“Sun Worldwide”, the Asian-based investment boutique broker, believes that the central banks of the developed economies are caught between a rock and a hard place as they try to sell unprecedented amounts of sovereign debt to finance their stimulus and bailout plans.
An anonymous “Sun Worldwide” source said that the firm believes the US Federal Reserve and the Bank of England are engaged in a game of brinksmanship with the markets because they need to monetize debt in a market that is slowly but surely demanding higher yields in order to compensate for the increased risk of default. In addition, figures emerging from both countries suggest that economic activity is gathering pace. This has prompted a rally in equities which is tempting investors to consider riskier assets instead of government treasuries.
“Sun Worldwide” analysts are thought to expect the forthcoming meeting of the FOMC (Federal Open Market Committee) to announce the extension of treasury buybacks (quantitative easing).

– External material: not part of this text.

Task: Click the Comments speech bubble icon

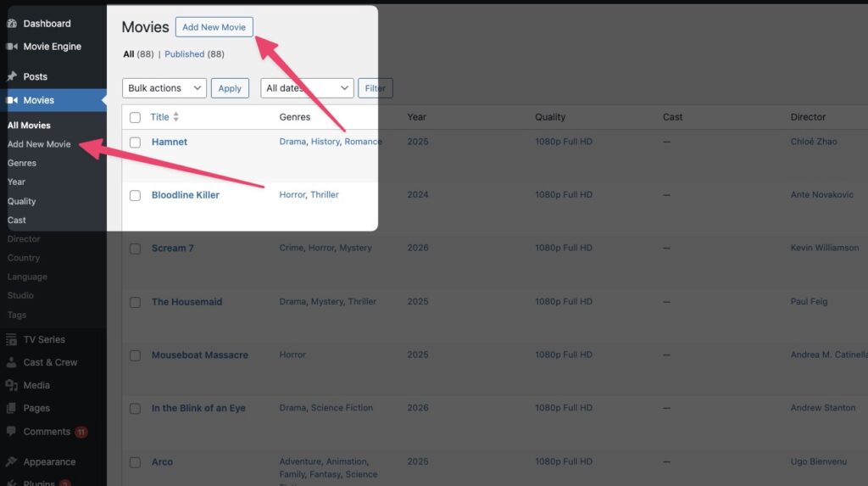Action: tap(12, 432)
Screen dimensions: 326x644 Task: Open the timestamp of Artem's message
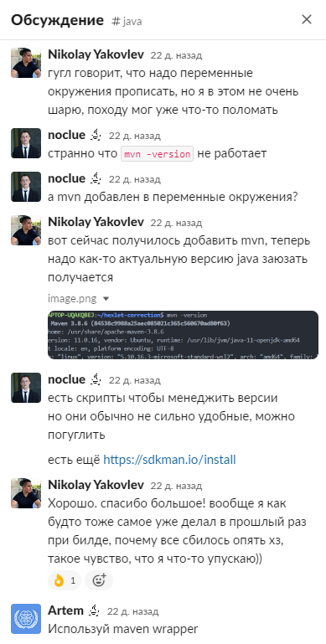(x=132, y=611)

The Bank of England surprised markets with a similar move which saw sterling punished on the foreign exchange markets.
Any such decision by the Fed would undoubtedly see the US dollar resume its downtrend despite its mild rally over recent days.
“Sun Worldwide” believes that the central banks are deliberately talking down the hopes of recovery so that investors maintain some modicum of interest in their sovereign debt.